#### Task statement:
Provide a character-exact reproduction of the lines from the line with "Instruction: Click the SPF pending info icon" to the end of the entries.

#### Material for this task:
###
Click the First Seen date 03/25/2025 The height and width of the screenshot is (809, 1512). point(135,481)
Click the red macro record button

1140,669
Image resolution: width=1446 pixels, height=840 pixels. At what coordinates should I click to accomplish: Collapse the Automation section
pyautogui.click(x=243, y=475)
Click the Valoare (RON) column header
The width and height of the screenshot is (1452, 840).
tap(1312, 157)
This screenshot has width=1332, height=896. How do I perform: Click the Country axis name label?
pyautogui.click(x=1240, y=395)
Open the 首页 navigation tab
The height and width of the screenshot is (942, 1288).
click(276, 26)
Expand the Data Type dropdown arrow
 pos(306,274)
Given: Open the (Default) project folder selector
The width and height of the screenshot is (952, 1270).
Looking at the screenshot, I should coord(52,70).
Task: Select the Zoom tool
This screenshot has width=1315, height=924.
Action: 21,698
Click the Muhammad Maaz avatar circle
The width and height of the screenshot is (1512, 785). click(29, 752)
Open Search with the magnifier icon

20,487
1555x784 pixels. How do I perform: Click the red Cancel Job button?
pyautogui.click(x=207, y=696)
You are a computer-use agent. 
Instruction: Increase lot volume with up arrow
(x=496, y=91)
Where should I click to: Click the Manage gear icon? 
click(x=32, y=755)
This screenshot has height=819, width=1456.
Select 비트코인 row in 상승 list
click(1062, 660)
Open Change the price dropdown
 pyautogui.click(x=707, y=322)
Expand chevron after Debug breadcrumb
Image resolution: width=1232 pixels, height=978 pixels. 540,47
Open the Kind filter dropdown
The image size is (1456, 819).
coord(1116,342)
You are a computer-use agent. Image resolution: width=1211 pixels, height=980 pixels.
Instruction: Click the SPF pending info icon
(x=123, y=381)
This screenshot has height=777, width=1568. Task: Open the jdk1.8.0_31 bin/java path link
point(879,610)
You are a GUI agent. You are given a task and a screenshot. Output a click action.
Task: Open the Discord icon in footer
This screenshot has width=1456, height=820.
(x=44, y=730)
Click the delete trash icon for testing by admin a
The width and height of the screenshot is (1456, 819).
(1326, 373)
###
#### Response area:
Instruction: Click the SPF pending info icon
(x=123, y=381)
This screenshot has height=777, width=1568. Task: Open the jdk1.8.0_31 bin/java path link
point(879,610)
You are a GUI agent. You are given a task and a screenshot. Output a click action.
Task: Open the Discord icon in footer
This screenshot has width=1456, height=820.
(x=44, y=730)
Click the delete trash icon for testing by admin a
The width and height of the screenshot is (1456, 819).
(1326, 373)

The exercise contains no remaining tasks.